Eventually Charlie leaves without saying a word, and irl Sian and Jess and I all leave the Spoons and go on a walk. At this point, irl Jess decides it's a good to drunk voice message irl Adam ON MY PHONE telling him how much she still liked him despite not seeing him in a year. They're now texting daily and it's all cute and shit and I'm so happy for them.

And, if all that wasn't mortifying enough, I was out drinking with some other friends a couple nights later and decided it would be a great idea to refollow irl Charlie on instagram after us having not followed each other for several months.

It's been 5 days and he hasn't followed back.

RIP me xoxo

So, if any of y'all have any embarrassing encounters with exs stories, please share them so I don't feel as much of a dweeb as I do rn.

ANYWAY ON WITH THE CHAPTER, I LOVE YOU.

//

The silence in the room is heavy. The three of us are just standing looking at each other, not really knowing where to go from here.

The shock of someone being in here is still running thick in my veins, too - and that coupled with the deafening silence makes it quite hard to breathe. Part of me wants to jump forward and slap the shit out of Austin because I feel humiliated. But it's not technically his fault. Charlie and I should've at least checked the room was fucking empty before we started shoving our tongues down each other's throat.

God, we did all of that in front of an audience. And that audience being Austin of all people.

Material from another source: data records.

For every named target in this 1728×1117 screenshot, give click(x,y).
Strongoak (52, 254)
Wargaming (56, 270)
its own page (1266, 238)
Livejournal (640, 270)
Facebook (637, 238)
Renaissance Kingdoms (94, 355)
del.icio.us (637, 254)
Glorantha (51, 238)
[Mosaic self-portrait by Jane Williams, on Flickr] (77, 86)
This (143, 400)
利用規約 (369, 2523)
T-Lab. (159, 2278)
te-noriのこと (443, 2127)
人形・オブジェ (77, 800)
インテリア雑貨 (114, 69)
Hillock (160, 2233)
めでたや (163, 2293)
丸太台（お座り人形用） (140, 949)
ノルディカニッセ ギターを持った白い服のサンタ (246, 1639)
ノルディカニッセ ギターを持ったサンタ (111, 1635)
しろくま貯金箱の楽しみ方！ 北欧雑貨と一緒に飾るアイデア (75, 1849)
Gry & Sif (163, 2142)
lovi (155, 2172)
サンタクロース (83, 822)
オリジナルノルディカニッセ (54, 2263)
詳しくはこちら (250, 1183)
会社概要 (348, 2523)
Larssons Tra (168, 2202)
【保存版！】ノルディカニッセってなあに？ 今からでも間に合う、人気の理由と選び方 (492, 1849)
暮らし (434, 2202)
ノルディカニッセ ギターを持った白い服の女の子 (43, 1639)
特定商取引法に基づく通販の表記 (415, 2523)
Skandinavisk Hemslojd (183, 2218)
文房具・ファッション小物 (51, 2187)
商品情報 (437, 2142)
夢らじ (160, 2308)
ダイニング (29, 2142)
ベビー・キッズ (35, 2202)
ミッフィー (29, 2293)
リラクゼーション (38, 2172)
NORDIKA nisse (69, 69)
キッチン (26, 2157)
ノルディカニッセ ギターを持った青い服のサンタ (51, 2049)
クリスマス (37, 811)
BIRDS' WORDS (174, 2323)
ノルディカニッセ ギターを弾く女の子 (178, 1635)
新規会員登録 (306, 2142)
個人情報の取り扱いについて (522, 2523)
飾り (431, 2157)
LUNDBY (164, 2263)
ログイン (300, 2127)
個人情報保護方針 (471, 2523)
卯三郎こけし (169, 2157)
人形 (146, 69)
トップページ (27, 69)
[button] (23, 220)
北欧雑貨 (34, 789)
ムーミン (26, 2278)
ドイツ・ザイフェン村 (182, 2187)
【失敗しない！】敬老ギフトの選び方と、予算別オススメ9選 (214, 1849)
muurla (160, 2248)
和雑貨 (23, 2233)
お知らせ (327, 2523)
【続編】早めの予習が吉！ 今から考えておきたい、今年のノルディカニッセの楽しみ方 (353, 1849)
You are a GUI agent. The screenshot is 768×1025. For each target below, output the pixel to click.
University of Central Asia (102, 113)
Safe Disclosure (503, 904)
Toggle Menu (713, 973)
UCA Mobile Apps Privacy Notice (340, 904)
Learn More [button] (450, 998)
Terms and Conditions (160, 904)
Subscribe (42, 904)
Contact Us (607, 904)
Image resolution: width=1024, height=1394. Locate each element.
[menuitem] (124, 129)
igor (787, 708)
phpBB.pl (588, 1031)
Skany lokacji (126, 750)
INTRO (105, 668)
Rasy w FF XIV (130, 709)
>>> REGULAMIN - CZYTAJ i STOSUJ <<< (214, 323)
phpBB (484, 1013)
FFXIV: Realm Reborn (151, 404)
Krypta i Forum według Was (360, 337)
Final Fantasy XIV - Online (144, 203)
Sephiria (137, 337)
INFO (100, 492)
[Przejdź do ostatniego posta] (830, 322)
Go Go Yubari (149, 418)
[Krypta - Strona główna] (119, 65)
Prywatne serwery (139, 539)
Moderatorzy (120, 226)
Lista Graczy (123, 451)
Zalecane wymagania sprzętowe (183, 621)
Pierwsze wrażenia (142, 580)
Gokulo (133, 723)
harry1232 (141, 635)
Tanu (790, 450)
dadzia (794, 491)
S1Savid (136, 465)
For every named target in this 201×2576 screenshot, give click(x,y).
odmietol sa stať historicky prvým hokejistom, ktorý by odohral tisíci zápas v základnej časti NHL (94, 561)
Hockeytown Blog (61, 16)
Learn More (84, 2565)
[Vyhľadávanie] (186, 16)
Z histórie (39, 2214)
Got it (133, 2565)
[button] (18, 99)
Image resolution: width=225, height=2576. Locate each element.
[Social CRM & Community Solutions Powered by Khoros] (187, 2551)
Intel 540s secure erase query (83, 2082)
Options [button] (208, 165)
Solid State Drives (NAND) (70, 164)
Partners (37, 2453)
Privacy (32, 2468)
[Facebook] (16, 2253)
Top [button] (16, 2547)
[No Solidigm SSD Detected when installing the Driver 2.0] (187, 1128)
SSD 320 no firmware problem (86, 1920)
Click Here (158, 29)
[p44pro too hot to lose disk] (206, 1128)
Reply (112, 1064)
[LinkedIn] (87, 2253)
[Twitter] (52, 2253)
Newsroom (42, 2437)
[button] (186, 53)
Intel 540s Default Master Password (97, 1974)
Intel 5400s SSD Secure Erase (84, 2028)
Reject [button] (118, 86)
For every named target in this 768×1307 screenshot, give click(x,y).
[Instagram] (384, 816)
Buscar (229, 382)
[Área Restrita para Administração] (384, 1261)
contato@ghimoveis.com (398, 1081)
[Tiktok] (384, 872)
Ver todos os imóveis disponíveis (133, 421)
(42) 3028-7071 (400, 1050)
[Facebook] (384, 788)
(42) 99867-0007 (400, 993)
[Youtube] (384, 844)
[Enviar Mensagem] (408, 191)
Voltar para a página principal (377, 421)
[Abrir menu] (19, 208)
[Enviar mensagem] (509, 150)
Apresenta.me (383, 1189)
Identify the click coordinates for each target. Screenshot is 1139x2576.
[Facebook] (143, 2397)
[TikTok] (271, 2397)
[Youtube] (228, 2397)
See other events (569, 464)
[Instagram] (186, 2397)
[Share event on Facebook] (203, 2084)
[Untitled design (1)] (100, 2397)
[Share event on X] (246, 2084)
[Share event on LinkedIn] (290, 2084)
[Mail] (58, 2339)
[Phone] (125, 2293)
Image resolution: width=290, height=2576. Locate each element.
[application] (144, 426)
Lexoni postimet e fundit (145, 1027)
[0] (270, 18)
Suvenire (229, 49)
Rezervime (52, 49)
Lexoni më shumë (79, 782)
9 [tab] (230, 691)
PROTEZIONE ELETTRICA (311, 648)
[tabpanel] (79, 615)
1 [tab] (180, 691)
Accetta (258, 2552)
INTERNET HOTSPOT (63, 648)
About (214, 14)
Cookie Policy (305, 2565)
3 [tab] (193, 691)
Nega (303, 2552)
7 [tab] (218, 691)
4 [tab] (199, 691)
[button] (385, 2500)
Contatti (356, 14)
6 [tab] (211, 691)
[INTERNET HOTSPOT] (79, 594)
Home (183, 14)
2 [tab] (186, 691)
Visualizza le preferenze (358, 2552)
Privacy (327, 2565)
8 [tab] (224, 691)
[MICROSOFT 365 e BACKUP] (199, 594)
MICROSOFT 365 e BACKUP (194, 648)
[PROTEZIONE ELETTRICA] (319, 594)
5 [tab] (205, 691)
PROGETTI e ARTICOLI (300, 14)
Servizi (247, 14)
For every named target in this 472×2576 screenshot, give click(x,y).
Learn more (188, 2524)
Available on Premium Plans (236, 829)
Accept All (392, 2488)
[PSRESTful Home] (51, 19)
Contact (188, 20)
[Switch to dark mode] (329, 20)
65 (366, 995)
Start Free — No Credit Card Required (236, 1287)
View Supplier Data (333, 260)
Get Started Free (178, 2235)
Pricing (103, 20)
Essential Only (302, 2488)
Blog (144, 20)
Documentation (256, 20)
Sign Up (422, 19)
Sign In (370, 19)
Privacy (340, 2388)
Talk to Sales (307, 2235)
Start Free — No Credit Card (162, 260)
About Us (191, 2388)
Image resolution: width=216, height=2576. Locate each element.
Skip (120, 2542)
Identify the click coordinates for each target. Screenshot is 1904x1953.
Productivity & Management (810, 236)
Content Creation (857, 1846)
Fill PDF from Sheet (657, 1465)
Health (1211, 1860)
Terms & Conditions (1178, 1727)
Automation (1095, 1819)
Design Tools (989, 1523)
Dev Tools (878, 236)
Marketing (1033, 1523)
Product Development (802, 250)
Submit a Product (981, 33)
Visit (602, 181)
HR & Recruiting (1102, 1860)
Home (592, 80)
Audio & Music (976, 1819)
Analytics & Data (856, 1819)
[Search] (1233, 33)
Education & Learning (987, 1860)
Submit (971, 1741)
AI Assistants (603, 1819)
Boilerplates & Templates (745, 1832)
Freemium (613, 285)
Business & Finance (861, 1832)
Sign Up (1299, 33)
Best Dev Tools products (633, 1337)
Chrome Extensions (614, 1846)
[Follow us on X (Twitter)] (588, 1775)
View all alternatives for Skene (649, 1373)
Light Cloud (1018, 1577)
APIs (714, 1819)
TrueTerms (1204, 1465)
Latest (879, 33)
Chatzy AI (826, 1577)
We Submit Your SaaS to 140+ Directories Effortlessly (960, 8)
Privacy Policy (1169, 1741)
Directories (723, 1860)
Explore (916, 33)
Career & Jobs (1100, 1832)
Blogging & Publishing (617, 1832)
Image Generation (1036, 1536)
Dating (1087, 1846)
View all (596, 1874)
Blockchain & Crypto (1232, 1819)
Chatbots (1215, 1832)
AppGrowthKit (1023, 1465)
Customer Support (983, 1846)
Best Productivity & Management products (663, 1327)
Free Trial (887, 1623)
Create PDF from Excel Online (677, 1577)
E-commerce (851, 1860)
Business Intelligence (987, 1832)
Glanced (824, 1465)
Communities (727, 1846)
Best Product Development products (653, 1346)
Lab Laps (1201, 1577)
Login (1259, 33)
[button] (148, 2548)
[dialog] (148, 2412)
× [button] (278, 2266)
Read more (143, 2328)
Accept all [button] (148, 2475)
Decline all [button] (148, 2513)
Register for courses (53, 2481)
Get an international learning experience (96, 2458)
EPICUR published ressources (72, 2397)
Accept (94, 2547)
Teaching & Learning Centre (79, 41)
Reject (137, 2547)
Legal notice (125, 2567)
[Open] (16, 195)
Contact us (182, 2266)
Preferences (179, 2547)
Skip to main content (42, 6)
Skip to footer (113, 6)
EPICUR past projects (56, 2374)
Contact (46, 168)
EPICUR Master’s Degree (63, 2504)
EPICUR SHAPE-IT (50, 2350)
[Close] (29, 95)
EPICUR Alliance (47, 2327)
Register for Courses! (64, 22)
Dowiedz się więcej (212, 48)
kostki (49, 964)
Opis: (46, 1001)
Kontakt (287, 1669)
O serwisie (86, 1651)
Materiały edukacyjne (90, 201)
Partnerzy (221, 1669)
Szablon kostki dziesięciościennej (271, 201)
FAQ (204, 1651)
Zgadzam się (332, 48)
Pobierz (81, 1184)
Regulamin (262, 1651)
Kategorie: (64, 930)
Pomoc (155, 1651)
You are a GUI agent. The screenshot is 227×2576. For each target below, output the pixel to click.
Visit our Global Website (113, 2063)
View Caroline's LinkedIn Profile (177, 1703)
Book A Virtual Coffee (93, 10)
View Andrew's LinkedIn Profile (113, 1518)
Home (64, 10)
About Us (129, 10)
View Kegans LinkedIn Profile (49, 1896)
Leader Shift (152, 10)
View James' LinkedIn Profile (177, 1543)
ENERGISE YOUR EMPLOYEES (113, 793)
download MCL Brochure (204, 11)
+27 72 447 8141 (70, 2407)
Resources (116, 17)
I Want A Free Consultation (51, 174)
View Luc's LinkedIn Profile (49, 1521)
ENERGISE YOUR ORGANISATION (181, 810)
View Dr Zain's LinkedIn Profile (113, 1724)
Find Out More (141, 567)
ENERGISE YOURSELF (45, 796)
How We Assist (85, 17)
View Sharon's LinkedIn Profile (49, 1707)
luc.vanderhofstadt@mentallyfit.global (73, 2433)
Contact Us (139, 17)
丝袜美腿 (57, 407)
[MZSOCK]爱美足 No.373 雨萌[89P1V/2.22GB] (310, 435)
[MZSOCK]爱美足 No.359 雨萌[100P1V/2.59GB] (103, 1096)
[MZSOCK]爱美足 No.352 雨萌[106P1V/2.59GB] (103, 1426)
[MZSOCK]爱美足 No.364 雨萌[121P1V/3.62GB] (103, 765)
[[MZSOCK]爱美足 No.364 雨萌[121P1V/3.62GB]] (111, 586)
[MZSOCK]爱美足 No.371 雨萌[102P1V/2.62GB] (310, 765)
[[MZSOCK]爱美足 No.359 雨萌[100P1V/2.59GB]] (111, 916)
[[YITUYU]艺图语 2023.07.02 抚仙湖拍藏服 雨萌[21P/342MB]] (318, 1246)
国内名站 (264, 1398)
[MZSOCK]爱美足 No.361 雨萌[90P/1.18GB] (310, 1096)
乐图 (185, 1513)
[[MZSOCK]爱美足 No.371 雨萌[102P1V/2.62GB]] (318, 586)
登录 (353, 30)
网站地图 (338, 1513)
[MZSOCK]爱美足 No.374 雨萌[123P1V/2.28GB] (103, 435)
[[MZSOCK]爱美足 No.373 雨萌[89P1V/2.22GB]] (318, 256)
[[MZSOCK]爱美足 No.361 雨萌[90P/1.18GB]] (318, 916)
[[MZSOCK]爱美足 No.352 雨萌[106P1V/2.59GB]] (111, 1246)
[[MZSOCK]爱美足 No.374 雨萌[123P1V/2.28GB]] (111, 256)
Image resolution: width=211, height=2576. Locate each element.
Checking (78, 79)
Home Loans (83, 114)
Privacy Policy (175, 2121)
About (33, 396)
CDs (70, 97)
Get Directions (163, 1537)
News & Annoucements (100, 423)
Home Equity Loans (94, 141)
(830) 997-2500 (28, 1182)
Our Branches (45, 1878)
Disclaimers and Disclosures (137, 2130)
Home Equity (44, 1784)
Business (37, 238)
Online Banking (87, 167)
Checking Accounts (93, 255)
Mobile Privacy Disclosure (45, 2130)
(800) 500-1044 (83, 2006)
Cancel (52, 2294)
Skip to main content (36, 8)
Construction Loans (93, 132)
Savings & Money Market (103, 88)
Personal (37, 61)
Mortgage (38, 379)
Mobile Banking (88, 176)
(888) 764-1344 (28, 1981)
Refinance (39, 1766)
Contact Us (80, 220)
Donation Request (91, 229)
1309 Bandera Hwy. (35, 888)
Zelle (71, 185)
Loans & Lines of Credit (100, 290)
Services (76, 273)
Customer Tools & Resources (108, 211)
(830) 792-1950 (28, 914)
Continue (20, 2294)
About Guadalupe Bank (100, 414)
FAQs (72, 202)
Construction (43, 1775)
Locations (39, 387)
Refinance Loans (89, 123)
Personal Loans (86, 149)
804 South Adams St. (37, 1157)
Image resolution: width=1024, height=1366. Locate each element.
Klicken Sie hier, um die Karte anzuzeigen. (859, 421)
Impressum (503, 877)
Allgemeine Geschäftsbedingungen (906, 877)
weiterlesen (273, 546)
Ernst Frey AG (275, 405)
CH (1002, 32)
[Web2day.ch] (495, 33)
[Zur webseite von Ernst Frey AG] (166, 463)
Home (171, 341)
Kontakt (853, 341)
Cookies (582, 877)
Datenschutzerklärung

I am utterly humiliated. I'm also embarrassed, scared and a little annoyed at Charlie and I's lack of ability to keep this shit under wraps. We should've fucking checked. We. should. have. checked. And now our mistake is going to cost us.

"Well, uh... this is awkward." Austin laughs nervously, rubbing the back of his neck.

I don't even bother replying to him. I'm too mortified to dignify that with a response. Quite honestly, I just wanna turn and run out of the door. But this problem is just going to keep on running beside me if I do so. It's not going to just disappear, it has to be dealt with.